» **The records**

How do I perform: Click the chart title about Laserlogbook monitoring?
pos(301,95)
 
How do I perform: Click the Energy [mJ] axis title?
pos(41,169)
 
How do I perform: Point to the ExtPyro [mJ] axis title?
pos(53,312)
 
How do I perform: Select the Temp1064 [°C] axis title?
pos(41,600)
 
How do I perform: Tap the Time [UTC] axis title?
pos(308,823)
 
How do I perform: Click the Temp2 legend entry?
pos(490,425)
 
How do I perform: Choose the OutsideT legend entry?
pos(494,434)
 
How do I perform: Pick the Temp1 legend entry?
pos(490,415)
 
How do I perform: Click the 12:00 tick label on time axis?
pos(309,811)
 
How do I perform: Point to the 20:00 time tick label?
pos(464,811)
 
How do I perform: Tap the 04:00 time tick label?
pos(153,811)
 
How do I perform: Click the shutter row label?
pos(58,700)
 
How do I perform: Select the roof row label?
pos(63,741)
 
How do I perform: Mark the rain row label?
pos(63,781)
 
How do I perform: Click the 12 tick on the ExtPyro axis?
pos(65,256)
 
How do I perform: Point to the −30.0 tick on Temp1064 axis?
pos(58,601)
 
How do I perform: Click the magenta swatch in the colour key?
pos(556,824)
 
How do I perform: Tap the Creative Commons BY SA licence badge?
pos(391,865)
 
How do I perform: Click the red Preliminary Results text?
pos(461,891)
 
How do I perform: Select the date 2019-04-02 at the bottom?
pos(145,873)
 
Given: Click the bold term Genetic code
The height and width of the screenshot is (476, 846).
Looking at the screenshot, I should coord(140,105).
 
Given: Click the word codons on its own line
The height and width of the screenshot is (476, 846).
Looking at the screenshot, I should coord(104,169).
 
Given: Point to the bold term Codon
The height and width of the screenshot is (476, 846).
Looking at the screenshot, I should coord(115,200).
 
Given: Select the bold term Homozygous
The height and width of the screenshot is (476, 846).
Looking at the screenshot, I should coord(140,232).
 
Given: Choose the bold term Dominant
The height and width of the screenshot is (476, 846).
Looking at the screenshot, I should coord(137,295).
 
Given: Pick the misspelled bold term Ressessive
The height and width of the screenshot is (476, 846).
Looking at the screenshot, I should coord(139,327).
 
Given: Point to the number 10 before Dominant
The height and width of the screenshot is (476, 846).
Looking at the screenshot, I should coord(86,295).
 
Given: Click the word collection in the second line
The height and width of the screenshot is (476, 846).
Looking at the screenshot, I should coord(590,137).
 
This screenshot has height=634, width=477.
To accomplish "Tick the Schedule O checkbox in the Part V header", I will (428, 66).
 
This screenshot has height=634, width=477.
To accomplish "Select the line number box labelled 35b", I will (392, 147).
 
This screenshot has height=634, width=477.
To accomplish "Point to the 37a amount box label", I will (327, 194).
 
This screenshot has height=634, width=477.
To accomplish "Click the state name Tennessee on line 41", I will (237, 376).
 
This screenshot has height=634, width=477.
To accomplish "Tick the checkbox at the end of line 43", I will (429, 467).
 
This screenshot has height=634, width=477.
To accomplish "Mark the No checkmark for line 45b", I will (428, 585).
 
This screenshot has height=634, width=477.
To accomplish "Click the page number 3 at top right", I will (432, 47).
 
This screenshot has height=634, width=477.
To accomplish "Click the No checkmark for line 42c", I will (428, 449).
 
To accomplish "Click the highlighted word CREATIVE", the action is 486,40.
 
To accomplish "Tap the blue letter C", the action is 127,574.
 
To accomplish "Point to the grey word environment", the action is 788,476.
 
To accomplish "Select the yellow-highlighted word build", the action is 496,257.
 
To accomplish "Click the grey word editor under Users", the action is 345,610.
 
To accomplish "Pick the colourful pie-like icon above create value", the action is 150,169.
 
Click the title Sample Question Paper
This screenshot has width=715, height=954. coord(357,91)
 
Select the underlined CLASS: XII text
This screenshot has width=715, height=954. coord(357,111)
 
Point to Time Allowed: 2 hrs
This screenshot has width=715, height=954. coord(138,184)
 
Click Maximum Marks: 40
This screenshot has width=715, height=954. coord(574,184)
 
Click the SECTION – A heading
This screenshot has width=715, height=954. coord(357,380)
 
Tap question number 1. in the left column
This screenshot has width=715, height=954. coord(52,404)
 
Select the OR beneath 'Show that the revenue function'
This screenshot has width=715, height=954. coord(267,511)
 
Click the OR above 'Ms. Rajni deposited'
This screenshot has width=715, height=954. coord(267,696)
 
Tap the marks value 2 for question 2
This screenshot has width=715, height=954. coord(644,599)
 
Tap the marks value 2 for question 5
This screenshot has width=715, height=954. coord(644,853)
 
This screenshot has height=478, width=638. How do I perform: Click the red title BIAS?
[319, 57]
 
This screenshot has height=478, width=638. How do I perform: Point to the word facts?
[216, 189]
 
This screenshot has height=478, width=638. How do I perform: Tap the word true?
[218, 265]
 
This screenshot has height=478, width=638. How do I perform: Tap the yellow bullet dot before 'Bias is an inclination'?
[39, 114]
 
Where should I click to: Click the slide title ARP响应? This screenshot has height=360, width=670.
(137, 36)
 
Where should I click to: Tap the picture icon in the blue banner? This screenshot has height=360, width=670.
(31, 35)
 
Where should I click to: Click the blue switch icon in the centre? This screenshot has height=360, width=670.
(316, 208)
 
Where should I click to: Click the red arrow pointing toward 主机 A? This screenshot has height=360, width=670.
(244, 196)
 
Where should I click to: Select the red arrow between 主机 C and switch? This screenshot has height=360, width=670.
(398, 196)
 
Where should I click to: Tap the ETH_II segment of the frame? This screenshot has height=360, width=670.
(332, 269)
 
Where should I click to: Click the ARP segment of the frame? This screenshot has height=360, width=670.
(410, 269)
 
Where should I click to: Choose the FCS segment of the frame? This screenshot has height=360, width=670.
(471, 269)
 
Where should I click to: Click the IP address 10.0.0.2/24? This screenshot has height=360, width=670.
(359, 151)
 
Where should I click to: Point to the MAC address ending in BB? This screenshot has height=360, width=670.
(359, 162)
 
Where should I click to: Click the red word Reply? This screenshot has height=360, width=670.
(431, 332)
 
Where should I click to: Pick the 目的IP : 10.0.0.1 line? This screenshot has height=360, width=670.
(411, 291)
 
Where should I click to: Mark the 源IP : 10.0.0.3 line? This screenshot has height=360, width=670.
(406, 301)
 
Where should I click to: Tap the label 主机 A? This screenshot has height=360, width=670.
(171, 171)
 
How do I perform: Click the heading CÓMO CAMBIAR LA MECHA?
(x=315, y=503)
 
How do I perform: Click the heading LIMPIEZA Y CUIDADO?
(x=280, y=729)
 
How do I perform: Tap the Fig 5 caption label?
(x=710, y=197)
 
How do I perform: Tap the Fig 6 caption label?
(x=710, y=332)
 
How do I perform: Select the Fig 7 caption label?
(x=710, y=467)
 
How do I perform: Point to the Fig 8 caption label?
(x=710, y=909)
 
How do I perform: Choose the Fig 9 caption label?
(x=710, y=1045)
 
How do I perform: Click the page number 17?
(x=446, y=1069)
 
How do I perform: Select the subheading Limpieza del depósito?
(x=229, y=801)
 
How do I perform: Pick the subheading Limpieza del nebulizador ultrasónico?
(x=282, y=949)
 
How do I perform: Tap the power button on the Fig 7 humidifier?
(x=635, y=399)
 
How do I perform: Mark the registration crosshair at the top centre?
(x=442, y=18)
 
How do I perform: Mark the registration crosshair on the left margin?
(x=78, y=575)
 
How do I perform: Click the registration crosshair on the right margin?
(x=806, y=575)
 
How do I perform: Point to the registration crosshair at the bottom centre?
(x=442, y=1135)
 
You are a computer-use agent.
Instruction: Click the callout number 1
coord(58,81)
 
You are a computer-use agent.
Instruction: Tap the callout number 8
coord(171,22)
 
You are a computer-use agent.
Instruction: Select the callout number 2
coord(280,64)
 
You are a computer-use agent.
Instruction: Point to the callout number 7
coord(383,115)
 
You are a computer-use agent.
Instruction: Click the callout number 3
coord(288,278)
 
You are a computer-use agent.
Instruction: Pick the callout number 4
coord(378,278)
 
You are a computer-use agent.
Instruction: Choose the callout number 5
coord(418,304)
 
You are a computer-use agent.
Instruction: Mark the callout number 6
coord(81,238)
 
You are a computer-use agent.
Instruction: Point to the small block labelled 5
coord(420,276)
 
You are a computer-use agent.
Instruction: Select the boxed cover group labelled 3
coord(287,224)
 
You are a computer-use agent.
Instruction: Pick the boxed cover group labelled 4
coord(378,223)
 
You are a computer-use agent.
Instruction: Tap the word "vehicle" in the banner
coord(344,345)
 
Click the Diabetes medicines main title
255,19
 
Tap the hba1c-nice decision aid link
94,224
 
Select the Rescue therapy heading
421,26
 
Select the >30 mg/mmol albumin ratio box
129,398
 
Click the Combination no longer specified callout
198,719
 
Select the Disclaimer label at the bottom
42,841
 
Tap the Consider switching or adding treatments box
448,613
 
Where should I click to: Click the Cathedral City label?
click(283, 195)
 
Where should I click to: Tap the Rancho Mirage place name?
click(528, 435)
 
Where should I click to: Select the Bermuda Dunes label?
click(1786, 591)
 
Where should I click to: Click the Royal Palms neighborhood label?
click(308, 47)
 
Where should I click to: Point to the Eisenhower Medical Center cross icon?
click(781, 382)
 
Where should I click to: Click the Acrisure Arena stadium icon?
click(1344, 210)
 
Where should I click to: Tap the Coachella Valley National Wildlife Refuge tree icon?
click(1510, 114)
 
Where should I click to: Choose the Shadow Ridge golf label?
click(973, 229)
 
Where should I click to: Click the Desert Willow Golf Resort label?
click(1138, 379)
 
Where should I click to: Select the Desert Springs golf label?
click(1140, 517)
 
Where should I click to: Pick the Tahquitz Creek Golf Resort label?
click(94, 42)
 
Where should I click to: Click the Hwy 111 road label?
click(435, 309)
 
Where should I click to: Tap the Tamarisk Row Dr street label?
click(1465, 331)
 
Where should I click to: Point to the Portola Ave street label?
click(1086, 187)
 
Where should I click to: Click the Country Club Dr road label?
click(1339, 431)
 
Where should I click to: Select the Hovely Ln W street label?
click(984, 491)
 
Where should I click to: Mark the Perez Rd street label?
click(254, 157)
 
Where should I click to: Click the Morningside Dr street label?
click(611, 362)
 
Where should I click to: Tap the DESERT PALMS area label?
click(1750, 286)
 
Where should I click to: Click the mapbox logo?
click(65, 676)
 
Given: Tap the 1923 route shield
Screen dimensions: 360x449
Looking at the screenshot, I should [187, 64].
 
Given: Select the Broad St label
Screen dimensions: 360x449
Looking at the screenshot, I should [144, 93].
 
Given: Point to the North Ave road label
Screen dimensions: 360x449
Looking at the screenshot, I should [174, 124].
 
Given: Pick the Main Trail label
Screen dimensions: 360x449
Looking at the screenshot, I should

» **Exercise**
Reproduce the listing above from the line with "How do I perform: Select the Temp1064" to the line with "pos(153,811)", both ends included, with each request unchanged and every answer coordinate scaled by 0.4 and rounded to a whole number, halves rounding up. Return only those lines.

» **The completed task**
How do I perform: Select the Temp1064 [°C] axis title?
pos(16,240)
 
How do I perform: Tap the Time [UTC] axis title?
pos(123,329)
 
How do I perform: Click the Temp2 legend entry?
pos(196,170)
 
How do I perform: Choose the OutsideT legend entry?
pos(198,174)
 
How do I perform: Pick the Temp1 legend entry?
pos(196,166)
 
How do I perform: Click the 12:00 tick label on time axis?
pos(124,324)
 
How do I perform: Point to the 20:00 time tick label?
pos(186,324)
 
How do I perform: Tap the 04:00 time tick label?
pos(61,324)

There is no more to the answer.